If you’re lucky enough to land here before you post at your first workout, there’s a few pro tips you should heed for a successful experience. If you’re reading this after your first workout, that means you didn’t die, and you’re probably coming back. We’re glad you’re here.
For FNGs, the swirl of inside lingo and jargon used at your average F3 workout can be a bit confusing, but don’t let it intimidate you. Like, for instance, “What’s an FNG, and why do people keep calling me that?” By the way, FNG stands for Friendly New Guy, or something like that.
Common lexicon we use on a daily basis:
- 2.0: Your kids
- AO: Workout location
- Backblast: Workout recap
- Beatdown: Workout
- Coffeteria: Post-workout gathering
- Coupon: Cinder block
- HDHH: Hump day happy hour
- M: Your wife/significant other
- Pax: You, a member of F3
- Post: Show up for a workout
- Q: Leader of each workout
- SYITG: See you in the gloom
- TClaps: Triple claps (in admiration)
- YHC: Your humble correspondent
- HC: Hard Commit
Note: There’s a LOT of specific terminology in our Lexicon. Don’t let it overwhelm you. You’ll catch on quick. It’s easier than learning Pig Latin or html code.
We call “normal” exercises ridiculous names. For example, push-ups are “Merkins.” Call ‘em push-ups and you might have to do a few extra Merkins. Seems fair, right? Trying to make sense of what your body just did? Don’t worry, you’ll get the hang of it!
Note: You are not expected to know every exercise by name, but you’ll learn a lot of them over time. Pro tips for your first few Q’s: 1) Search for exercises in batches according to their “tag.” 2) Pick a word, e.g. “STRONG,” then theme your workout around exercises that start with each letter of that word.
Your First Q
F3 is peer-led. We’re building leaders, not followers. As soon as you’re comfortable, step up, and lead us, too. We like to see everyone Q at least two workouts per month. The first one’s always a little rough around the edges, but that’s okay—it’s how we become sharper.
The dialogue below is how we call exercises. No shame in fumbling, but expect pax to hold us accountable. That’s how we all get better.
Note to Qs: Use your OUTSIDE VOICE so pax can hear you. And, be prepared to give demonstrations on everything you instruct. Just because you know the drill doesn’t mean everyone else does. Lead by example.

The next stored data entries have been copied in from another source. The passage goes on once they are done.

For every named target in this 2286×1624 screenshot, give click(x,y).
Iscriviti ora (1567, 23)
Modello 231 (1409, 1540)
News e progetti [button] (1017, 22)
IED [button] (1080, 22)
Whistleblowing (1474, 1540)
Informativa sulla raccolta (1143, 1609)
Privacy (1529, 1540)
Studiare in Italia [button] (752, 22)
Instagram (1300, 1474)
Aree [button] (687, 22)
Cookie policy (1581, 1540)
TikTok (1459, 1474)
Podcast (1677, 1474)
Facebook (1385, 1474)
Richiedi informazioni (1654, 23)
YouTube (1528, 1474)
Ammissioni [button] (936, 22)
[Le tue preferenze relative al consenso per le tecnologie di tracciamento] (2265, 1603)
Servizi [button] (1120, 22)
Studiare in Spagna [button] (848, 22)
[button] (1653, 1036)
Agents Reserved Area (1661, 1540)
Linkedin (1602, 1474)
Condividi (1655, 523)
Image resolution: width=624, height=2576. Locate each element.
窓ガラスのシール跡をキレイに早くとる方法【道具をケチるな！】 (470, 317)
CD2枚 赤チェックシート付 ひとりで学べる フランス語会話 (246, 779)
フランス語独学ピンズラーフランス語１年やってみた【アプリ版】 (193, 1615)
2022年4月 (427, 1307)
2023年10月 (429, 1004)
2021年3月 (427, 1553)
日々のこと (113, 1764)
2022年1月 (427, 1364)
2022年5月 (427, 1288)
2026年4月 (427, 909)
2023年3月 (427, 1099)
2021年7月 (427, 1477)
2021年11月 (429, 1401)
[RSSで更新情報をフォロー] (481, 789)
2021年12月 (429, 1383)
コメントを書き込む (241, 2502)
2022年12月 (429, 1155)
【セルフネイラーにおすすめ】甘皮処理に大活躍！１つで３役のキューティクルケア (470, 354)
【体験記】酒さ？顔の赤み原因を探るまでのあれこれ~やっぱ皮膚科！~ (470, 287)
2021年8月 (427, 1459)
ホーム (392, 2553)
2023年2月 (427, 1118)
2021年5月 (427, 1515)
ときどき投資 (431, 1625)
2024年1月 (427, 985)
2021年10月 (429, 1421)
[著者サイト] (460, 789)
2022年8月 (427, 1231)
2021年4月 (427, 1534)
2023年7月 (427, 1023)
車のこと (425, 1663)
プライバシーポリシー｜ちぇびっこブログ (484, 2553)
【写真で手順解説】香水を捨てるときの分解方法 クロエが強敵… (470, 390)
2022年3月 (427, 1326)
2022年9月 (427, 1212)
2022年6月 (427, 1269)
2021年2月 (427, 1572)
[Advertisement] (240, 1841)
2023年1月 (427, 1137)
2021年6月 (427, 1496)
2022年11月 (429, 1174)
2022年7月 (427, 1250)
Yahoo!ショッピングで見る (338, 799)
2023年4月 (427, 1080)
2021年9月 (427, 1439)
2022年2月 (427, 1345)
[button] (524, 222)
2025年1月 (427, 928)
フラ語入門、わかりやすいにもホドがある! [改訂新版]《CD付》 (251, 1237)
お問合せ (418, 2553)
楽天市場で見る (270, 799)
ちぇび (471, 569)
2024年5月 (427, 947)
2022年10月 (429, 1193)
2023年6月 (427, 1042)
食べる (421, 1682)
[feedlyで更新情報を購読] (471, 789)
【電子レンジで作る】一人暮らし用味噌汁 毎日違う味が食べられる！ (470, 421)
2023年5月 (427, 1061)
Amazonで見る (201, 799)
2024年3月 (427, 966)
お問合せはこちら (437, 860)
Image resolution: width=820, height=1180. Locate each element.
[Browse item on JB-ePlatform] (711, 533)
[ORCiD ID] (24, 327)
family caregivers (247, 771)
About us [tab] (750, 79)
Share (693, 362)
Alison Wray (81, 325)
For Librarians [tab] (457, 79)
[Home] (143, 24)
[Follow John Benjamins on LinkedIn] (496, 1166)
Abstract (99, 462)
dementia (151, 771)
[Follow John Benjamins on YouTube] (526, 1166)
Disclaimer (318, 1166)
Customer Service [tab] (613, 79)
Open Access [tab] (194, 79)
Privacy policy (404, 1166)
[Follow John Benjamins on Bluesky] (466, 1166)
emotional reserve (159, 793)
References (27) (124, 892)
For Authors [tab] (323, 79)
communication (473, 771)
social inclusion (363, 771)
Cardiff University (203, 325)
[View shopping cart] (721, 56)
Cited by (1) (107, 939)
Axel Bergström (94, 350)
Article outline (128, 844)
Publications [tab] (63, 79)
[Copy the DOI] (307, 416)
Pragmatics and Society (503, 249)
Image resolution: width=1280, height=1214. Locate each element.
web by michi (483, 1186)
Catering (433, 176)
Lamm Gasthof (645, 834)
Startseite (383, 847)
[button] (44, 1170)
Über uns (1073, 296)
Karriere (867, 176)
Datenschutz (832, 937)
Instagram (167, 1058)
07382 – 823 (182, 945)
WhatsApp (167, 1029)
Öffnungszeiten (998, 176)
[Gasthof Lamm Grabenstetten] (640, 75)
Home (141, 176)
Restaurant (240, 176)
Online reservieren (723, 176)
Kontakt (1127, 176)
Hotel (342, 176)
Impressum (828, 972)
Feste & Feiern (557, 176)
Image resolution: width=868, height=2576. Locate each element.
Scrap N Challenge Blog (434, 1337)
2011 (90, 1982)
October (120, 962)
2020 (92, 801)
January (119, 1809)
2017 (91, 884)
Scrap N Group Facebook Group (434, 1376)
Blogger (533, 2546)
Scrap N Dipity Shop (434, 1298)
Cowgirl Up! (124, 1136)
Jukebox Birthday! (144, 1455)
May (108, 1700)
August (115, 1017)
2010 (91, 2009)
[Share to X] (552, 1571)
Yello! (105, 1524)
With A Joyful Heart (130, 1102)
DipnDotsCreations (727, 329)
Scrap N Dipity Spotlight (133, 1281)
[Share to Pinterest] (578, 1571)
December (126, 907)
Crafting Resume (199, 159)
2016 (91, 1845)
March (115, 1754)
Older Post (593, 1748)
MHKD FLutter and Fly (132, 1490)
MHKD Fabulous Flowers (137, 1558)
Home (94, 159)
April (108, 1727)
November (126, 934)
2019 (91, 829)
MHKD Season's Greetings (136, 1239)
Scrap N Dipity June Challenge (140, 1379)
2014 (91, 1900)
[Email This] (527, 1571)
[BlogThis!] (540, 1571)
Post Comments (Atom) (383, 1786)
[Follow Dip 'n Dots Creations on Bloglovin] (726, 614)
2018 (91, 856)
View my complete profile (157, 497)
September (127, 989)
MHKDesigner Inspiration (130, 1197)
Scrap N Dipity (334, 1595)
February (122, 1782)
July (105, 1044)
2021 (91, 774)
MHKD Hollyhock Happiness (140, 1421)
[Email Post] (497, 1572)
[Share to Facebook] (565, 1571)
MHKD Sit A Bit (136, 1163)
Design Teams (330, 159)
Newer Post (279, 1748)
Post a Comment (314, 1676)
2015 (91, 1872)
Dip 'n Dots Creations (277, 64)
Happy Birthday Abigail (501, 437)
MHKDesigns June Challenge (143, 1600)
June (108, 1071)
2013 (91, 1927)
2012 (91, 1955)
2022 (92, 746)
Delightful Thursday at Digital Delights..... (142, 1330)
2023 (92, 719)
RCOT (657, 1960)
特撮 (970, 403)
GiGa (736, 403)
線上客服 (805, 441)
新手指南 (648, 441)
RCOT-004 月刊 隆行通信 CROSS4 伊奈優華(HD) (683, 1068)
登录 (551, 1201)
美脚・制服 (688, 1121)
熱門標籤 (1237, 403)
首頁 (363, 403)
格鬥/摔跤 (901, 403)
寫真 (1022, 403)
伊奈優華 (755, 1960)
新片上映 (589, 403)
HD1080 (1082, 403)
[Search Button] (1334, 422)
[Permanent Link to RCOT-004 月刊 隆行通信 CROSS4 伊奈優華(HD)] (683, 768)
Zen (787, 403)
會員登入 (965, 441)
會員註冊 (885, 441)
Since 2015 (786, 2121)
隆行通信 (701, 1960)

Q: The next exercise is __________.
Pax: __________ [acknowledge by repeating said exercise]
Q: In cadence [or] On your own. If in cadence, practice your count in advance. Unless you prep pax before the exercise, your count/pace should be at a 3 (on a scale of 1-5). If you push too fast without warning, pax can have a tendency to cheat form (and risk injury) in order to keep up.
Pax: __________ [acknowledge by repeating “In cadence” or “On your own”]
Q: Starting position, move. [allow pax time to get into position]
Pax: Get into position
Q: If in cadence, Q counts movements or gives specific direction (e.g., if SSH, Q counts 1, 2, 3, or if Merkins, Q says, “Down”)
Pax: Count reps out loud so everyone knows where we’re at.
Q: If in cadence, INFLECT voice on last exercise so pax know when to HALT.
Pax: If in cadence, you should hear Q’s voice INFLECT on the last rep. Instead of counting that last rep as a #, speak up and announce, “Halt!”
Rinse & Repeat
Leadership is a skill that a person must learn and master during their lifetime rather than an attribute of their character with which they are born. Use F3’s Q Source as a resource for the timeless principles of leadership and their effective application in our workouts and lives.